NEW SPEAKER: No, it's
like a 5 bit ugly.
NEW SPEAKER: It's
one of the
NEW SPEAKER:
( I don't know what he said.
)
NEW SPEAKER: It's
old technology.
NEW SPEAKER: Yes,
and there's also a variation, which is real time text over R T P.
NEW SPEAKER: Yes,
I'm familiar with that
NEW SPEAKER:
NEW SPEAKER: The reference
is 23 Dot 22 six if you're interested. Of the three GP P specifications.
NEW SPEAKER: Okay.
So, it's one action item for somebody in this group, is general, is to make
sure that all of these have registrations and that we have, I don't think
we should do this ourselves. Generally, it's best if the domain experts
do this. That we make sure that we contact, if we can, the people who
do G T T with people who do V I Z E talk. That they should register
at least a name. And if it's R T P definition or pay load format, make
sure that we can more than just talk about it, but actually negotiate it.
Do you know of the busy talk people?
NEW SPEAKER: I know
one person, but, he's very slow to respond to e-mail. But Gonzalo also
knows him.
NEW SPEAKER: Who?
NEW SPEAKER: I might
know I am but I'm not sure.
NEW SPEAKER: No.
NEW SPEAKER: I can
try to find out. There are more people in G T T I can try to find out.
NEW SPEAKER: Okay.
NEW SPEAKER: Well,
we do what we can. There's not much, if we can't do it we can't do
it.
NEW SPEAKER: Okay.
Are there any other action items, I guess, in, between, if it takes two people
to do, write a ten line SDP draft, somewhere, between between one or two
of us, we can crank one out quickly.
NEW SPEAKER: Yes.
NEW SPEAKER: Okay.
So we have, I believe we now have a signed, unless there are other items,
we're running out of time here, unless there are other technical action items,
at this point, I would propose that we report back to the group, summarizing
what we have done. And I'm hopefully, within roughly let's say a month.
NEW SPEAKER: Yes.
A month.
NEW SPEAKER: Roughly
a month, we'll have the two drafts out.

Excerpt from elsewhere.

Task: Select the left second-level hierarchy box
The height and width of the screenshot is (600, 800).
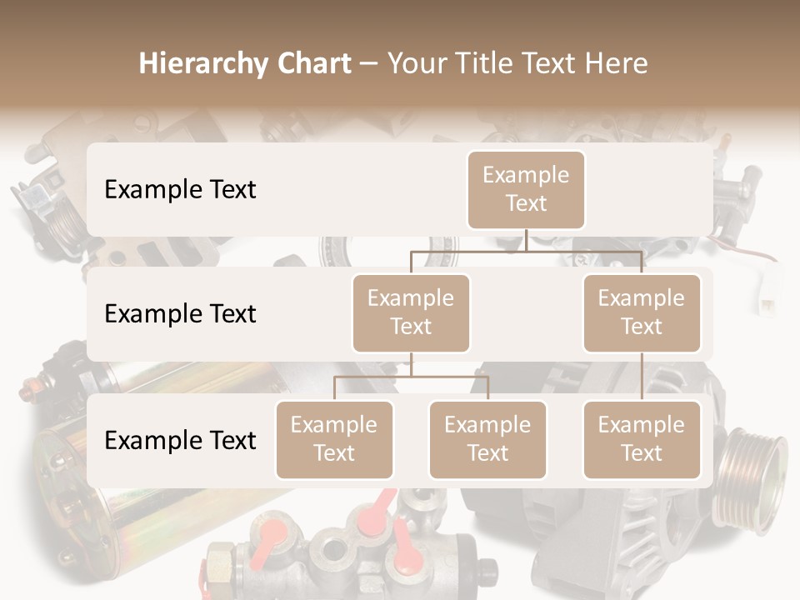Action: click(411, 313)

And we have the action item
which I'll take on, to simply, I'll cc the group on it, to offer Dan to incorporate
user preferences.
NEW SPEAKER: Yes.
NEW SPEAKER: Good.
NEW SPEAKER: Okay.
NEW SPEAKER: Happy,
Dean?
NEW SPEAKER: Yes.
NEW SPEAKER: Whatever.
NEW SPEAKER: Dean
is happy, we are happy.
NEW SPEAKER: That's
right.
NEW SPEAKER: And so,
could you e-mail, if you send it to me, I can put it on the web site.
From the minutes on the meeting.
NEW SPEAKER: Those
are the most accurate minutes we'll ever have.